If the demand for April is low in II - it's going to be low in RCI too - demand is demand.


----------



## rickandcindy23 (Jul 22, 2012)

I was able to get two 2 bedroom units at Bonnet Creek in October for a total of 20 points for the two weeks.  I was able to get two 2 bedrooms at Vistana Fountains in October for the next week for 8 points per week.

There are also sales, where resorts that normal cost 20 points are on sale for 5 points.  If you can take advantage of one of those sales, then you will do well.  

I do believe RCI raised the point levels for Orlando resorts recently, but I believe you can still get bargains.


----------



## csxjohn (Jul 23, 2012)

ronparise said:


> I dont want to minimize the annual fee and the exchange fees, but thats the price we have to pay if we cant use our home week and need to exchange.



I'm thinking that more of us fall into the category of can use our home week but want to exchange.

When timeshares were first pitched to me in the 70's these exchange companies did not exist and although the thought of paying a relatively low cost for a nice condo in a vacation area was appealing, I could not imagine going to the same place year in and year out.

In step the exchange companies opening up travel all over the world using the week(s) we own.

Now it's a matter of which exchange company, weeks or points, and which points system.


----------



## krj9999 (Jul 23, 2012)

I get the sense in looking at RCI values that some further delineation is being made.  For example, the upper end resorts (Disney, HGVC) are becoming more expensive to trade into for many.

The OP quoted receiving 12 TPU for each week.  There are available 2BR units in April 2013 listed for exchange at 7 TPU.  Even the available summer weeks only required 20 TPU to exchange into.
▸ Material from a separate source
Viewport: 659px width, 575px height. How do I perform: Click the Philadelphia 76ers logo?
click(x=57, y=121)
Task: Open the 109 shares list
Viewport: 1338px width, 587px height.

I fear RCI is stretching the bands too far here.  Over 40% of available US exchanges have a value of 10 TPU or lower (only about 6% require 24 or higher).  Maybe it is more "market-based", but if too many members are unhappy, it does not bode well for RCI.



rickandcindy23 said:


> I was able to get two 2 bedroom units at Bonnet Creek in October for a total of 20 points for the two weeks.  I was able to get two 2 bedrooms at Vistana Fountains in October for the next week for 8 points per week.
> 
> There are also sales, where resorts that normal cost 20 points are on sale for 5 points.  If you can take advantage of one of those sales, then you will do well.
> 
> I do believe RCI raised the point levels for Orlando resorts recently, but I believe you can still get bargains.


----------



## tschwa2 (Jul 23, 2012)

The OP may have also been getting the home resort bump in the past if she traded back into Wyndhams.  The home resort/group used to give the equivalent of another 5-10 point bonus for trading back into your home resort group.  That's gone now.


----------



## rickandcindy23 (Jul 23, 2012)

The Hiltons for the same dates in October were a whopping 12 TPU's.  I would love to take Hilton, but the resort has the 1-in-4 rule, which leaves me out for many years.  Disney is 36 TPU's for the same timeframe.  I am pretty close to being done with Disney.  We have Disney points we can use to get additional nights for the sake of saving on airfare.  But that's about all of the Disney I want.  $95 at check-in is annoying me now.  :rofl: 

We go to Orlando 7-9 weeks per year, and I have used all of the Hilton exchanges to the max each time, both accounts (except Parc Soleil).  I am anxious to book again in 2014.  I am still bitter about the 1-in-4, don't get me wrong.  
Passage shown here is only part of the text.